◆ **DATA LISTING**:
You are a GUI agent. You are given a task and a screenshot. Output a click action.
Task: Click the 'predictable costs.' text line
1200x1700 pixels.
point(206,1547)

==

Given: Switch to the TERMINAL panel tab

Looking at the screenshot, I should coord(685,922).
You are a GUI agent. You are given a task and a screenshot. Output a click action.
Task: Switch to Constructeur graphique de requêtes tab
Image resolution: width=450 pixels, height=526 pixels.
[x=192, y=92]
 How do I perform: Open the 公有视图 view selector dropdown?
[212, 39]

◆ **EXERCISE OBJECTIVE**: Restate word for word the lines of the data above, starting at the line containing "Given: Switch to the TERMINAL panel tab" and ending at the line containing "Task: Switch to", both included, and nothing more.

◆ **TASK ANSWER**:
Given: Switch to the TERMINAL panel tab

Looking at the screenshot, I should coord(685,922).
You are a GUI agent. You are given a task and a screenshot. Output a click action.
Task: Switch to Constructeur graphique de requêtes tab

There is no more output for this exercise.